Closed lxvm closed 10 months ago

lxvm commented 10 months ago

The getchunk routine currently returns a Union. For example,

julia> using ChunkSplitters

julia> function mwe(ichunk=2, nchunk=5, n=10)
           xs = collect(1:n)
           return getchunk(xs, ichunk, nchunk, :batch)
       end
mwe (generic function with 4 methods)

julia> @code_warntype mwe()
MethodInstance for mwe()
  from mwe() @ Main REPL[4]:1
Arguments
  #self#::Core.Const(mwe)
Body::Union{StepRange{Int64, Int64}, UnitRange{Int64}}
1 ─ %1 = (#self#)(2, 5, 10)::Union{StepRange{Int64, Int64}, UnitRange{Int64}}
└──      return %1

This Union can easily propagate into worse type instabilities, for example, chunking over multiple generic arrays

julia> function mwe2(ichunk=2, nchunk=5, n=10)
           xs = collect(1:n)
           ys = collect(1:n)
           cx = getchunk(xs, ichunk, nchunk, :batch)
           cy = getchunk(ys, ichunk, nchunk, :batch)
           return Iterators.zip(cx, cy)
       end
mwe2 (generic function with 4 methods)

julia> @code_warntype mwe2()
MethodInstance for mwe2()
  from mwe2() @ Main ~/autobz_dev/regression.jl:141
Arguments
  #self#::Core.Const(mwe2)
Body::Base.Iterators.Zip
1 ─ %1 = (#self#)(2, 5, 10)::Base.Iterators.Zip
└──      return %1

Here the issue is that the Zip iterator is uninferred.

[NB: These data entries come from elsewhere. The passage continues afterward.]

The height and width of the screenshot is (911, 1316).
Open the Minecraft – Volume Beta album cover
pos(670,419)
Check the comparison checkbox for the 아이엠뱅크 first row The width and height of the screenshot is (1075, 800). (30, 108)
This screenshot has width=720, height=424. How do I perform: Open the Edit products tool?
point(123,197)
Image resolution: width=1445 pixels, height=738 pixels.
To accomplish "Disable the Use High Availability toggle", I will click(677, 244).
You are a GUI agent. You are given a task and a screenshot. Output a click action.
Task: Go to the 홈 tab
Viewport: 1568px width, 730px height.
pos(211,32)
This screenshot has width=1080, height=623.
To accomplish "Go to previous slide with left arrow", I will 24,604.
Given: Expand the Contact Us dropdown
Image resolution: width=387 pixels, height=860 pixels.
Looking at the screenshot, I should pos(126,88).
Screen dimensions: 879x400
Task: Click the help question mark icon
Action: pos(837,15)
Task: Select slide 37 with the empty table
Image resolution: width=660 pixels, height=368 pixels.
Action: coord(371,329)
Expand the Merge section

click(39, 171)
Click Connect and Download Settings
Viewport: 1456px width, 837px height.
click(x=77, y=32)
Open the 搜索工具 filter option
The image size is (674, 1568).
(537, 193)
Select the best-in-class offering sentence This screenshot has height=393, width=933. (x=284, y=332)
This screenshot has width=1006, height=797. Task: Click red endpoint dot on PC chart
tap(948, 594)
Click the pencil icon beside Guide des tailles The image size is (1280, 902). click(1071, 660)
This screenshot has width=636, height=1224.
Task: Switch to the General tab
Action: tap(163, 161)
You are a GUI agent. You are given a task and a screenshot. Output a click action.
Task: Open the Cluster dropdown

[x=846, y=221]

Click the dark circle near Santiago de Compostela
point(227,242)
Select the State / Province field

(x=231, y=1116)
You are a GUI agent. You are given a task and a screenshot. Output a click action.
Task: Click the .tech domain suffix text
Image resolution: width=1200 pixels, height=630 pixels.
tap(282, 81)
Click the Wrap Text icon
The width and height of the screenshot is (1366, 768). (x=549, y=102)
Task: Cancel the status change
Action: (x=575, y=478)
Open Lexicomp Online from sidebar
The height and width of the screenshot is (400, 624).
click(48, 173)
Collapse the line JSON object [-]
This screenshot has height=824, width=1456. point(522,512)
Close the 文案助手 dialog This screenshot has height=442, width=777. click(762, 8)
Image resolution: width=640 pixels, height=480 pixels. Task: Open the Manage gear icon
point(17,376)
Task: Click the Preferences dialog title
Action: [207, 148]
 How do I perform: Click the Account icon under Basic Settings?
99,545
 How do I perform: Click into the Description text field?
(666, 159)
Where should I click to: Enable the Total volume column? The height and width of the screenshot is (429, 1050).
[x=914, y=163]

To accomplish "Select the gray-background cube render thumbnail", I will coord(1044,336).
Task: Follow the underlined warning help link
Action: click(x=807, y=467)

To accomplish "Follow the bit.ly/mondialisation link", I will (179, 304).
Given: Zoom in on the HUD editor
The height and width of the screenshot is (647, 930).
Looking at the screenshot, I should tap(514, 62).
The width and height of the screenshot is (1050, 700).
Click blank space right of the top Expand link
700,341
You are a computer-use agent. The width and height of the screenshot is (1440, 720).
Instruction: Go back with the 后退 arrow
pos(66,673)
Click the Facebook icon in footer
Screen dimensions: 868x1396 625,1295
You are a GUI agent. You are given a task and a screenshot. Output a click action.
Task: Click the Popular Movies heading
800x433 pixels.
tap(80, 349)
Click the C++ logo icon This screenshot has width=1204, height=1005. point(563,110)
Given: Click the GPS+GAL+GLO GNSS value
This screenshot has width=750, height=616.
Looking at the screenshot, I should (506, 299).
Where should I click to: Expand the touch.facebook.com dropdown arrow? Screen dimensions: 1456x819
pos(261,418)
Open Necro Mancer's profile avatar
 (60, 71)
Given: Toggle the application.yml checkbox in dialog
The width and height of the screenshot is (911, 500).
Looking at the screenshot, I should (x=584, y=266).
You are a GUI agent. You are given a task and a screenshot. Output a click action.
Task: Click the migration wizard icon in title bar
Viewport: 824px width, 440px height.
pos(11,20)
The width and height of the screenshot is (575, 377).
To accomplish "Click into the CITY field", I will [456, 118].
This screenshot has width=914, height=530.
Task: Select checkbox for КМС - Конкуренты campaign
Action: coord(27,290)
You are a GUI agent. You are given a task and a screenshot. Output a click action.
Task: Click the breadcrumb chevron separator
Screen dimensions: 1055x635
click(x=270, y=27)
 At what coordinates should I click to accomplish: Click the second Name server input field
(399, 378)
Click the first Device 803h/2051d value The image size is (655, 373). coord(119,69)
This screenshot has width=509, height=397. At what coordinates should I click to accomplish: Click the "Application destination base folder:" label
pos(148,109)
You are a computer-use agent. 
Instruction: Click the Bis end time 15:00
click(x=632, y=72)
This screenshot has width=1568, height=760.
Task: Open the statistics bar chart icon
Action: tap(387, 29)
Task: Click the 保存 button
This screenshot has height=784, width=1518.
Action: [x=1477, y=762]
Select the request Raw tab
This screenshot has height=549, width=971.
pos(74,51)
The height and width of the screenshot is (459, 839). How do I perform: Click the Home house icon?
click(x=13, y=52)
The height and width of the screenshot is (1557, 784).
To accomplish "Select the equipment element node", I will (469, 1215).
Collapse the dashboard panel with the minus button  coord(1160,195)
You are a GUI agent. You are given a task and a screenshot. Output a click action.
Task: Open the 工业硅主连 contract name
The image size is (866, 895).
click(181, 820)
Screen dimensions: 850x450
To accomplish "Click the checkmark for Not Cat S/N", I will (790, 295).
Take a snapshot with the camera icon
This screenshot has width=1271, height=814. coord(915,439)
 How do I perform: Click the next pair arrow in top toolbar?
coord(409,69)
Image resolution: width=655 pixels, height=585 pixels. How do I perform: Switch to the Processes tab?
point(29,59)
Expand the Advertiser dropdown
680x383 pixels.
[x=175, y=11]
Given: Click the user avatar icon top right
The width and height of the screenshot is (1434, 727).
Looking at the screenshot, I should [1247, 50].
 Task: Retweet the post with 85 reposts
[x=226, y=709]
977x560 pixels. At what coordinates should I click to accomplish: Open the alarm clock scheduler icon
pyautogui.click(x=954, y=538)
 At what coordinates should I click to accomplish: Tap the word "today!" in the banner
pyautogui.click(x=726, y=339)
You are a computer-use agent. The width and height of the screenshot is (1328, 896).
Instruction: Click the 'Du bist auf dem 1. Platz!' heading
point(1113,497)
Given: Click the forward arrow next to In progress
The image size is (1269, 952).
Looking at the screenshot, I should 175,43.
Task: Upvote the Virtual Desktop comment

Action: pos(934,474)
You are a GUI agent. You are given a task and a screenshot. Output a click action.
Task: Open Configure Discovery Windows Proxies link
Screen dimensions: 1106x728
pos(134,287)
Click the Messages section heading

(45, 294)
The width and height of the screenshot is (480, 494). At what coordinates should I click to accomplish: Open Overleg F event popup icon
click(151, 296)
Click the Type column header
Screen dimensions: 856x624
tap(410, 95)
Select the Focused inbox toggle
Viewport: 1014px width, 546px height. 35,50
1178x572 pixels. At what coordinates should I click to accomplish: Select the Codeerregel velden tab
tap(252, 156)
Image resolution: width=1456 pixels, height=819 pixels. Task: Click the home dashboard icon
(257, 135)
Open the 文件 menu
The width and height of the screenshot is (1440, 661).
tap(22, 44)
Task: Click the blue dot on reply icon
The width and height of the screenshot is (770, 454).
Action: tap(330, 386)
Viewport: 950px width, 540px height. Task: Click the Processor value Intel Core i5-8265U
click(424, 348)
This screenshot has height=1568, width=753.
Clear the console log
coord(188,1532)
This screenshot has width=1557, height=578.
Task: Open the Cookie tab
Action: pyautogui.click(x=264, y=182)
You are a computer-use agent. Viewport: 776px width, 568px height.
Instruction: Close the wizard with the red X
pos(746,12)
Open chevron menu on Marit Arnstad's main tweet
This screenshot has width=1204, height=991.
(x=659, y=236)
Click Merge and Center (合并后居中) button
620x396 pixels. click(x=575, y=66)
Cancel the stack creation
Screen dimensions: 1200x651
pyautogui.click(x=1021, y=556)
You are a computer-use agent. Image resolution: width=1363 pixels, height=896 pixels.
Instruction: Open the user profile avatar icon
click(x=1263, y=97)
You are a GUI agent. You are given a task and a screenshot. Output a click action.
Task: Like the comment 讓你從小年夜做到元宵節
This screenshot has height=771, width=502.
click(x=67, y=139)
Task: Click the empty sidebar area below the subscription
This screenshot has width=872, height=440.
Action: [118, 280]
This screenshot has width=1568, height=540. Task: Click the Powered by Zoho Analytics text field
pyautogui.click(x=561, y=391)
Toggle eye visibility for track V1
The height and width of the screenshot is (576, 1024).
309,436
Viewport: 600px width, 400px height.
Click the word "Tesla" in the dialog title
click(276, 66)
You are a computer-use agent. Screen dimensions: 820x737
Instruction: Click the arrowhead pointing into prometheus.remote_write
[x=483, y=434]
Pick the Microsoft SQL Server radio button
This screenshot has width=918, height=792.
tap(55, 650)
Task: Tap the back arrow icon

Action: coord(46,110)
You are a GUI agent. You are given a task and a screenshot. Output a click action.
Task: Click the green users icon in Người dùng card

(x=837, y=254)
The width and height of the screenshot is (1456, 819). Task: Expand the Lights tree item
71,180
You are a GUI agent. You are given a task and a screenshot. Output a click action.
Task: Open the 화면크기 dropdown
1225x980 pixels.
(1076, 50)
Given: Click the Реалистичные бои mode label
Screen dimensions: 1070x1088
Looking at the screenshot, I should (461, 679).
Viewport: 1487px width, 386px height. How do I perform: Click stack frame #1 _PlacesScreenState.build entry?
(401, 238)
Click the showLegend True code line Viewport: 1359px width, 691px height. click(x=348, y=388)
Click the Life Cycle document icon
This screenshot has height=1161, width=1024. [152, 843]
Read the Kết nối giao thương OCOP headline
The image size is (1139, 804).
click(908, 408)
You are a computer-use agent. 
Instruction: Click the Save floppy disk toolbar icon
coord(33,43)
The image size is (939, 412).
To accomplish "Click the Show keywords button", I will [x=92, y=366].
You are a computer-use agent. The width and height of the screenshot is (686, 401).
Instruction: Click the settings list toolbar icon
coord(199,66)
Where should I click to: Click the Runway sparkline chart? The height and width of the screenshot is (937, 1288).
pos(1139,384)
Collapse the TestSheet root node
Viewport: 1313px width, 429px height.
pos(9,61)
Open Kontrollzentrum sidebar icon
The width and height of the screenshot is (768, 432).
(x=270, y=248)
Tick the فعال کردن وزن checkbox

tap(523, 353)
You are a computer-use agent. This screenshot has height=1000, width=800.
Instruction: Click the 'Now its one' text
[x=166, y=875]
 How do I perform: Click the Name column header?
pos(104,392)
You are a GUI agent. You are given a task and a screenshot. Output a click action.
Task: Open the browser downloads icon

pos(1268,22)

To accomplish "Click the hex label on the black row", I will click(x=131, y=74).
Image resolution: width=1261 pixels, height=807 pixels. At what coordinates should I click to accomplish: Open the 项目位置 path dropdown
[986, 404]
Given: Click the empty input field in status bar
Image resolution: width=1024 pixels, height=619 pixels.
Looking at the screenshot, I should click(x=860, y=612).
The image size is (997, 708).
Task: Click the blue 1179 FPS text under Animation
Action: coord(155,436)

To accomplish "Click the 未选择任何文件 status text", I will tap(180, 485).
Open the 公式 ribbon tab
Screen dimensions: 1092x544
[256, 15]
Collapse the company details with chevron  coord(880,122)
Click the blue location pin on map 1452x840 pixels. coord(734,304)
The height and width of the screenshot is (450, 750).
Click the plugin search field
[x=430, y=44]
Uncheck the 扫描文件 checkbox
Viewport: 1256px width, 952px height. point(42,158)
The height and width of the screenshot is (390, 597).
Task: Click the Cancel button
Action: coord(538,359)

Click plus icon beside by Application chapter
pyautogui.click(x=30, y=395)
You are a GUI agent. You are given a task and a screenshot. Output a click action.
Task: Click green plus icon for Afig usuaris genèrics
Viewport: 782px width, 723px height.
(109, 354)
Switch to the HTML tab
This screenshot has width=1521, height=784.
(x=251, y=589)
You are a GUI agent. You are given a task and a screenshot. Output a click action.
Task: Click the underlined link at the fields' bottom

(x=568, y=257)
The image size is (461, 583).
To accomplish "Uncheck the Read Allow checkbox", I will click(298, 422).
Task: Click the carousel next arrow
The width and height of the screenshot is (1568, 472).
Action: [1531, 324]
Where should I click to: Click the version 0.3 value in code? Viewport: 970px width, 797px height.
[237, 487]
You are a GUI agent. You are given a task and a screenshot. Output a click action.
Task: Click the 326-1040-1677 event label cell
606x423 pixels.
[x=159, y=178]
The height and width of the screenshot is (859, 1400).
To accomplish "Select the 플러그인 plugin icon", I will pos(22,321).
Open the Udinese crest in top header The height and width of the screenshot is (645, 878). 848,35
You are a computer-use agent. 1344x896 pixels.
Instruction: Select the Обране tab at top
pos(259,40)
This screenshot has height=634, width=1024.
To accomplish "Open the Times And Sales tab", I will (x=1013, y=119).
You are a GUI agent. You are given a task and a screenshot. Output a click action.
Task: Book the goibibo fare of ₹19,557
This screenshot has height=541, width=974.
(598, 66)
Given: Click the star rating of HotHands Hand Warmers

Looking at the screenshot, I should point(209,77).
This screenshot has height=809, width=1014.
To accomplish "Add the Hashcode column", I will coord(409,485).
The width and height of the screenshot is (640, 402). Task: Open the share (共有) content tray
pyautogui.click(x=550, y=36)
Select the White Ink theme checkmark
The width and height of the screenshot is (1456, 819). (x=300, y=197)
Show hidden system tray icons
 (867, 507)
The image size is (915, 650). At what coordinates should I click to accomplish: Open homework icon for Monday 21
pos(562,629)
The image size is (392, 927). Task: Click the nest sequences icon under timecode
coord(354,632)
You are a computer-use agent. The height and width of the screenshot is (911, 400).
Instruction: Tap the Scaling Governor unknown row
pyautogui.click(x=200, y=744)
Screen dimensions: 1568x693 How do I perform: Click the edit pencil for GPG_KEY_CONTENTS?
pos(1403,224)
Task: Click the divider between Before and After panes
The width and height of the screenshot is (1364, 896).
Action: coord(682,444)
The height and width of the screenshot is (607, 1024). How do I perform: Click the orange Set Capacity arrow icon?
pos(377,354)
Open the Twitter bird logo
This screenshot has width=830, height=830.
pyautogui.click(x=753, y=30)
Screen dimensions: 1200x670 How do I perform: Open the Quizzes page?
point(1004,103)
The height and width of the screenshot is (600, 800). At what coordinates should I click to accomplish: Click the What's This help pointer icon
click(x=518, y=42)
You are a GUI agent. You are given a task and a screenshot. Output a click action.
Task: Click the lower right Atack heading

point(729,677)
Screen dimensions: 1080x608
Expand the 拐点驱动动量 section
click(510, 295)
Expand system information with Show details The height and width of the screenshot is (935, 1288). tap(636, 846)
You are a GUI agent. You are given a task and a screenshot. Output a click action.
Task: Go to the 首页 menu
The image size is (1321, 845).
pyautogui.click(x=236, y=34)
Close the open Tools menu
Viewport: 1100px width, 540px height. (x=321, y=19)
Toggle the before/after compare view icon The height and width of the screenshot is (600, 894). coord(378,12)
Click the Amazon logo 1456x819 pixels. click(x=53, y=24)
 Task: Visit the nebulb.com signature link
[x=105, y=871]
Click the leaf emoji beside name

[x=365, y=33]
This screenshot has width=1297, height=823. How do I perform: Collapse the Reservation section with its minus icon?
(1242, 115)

We can fix this by annotating Base.@constprop :aggressive function getchunk()... (I'm working on a pr). Or is there a recommended idiom for chunking over multiple arrays?

lmiq commented 10 months ago

Thanks for noticing that.

I think we can solve that just by returning a StepRange always, with step = 1 in the case of :batch. Probably that's less dependent on compiler heuristics:

function getchunk(array::AbstractArray, ichunk::Int, nchunks::Int, type::Symbol=:batch)
    ichunk <= nchunks || throw(ArgumentError("ichunk must be less or equal to nchunks"))
    ichunk <= length(array) || throw(ArgumentError("ichunk must be less or equal to the length of `array`"))
    if type == :batch
        n = length(array)
        n_per_chunk, n_remaining = divrem(n, nchunks)
        first = firstindex(array) + (ichunk - 1) * n_per_chunk + ifelse(ichunk <= n_remaining, ichunk - 1, n_remaining)
        last = (first - 1) + n_per_chunk + ifelse(ichunk <= n_remaining, 1, 0)
        step = 1
    elseif type == :scatter
        first = (firstindex(array) - 1) + ichunk
        last = lastindex(array)
        step = nchunks
    else
        throw(ArgumentError("chunk type must be :batch or :scatter"))
    end
    return first:step:last
end

With that, I get here:

julia> @code_warntype mwe()
MethodInstance for mwe()
  from mwe() @ Main REPL[3]:1
Arguments
  #self#::Core.Const(mwe)
Body::StepRange{Int64, Int64}
1 ─ %1 = (#self#)(2, 5, 10)::StepRange{Int64, Int64}
└──      return %1

julia> @code_warntype mwe2()
MethodInstance for mwe2()
  from mwe2() @ Main REPL[5]:1
Arguments
  #self#::Core.Const(mwe2)
Body::Base.Iterators.Zip{Tuple{StepRange{Int64, Int64}, StepRange{Int64, Int64}}}
1 ─ %1 = (#self#)(2, 5, 10)::Base.Iterators.Zip{Tuple{StepRange{Int64, Int64}, StepRange{Int64, Int64}}}
└──      return %1
lxvm commented 10 months ago

Thanks @lmiq that works better! I'll update the pr

lxvm commented 10 months ago

Oops, I just saw your pr

lmiq commented 10 months ago

fixed by #12

lmiq commented 10 months ago

The fix will be released in version 2.0.1 at any moment.

Thanks again.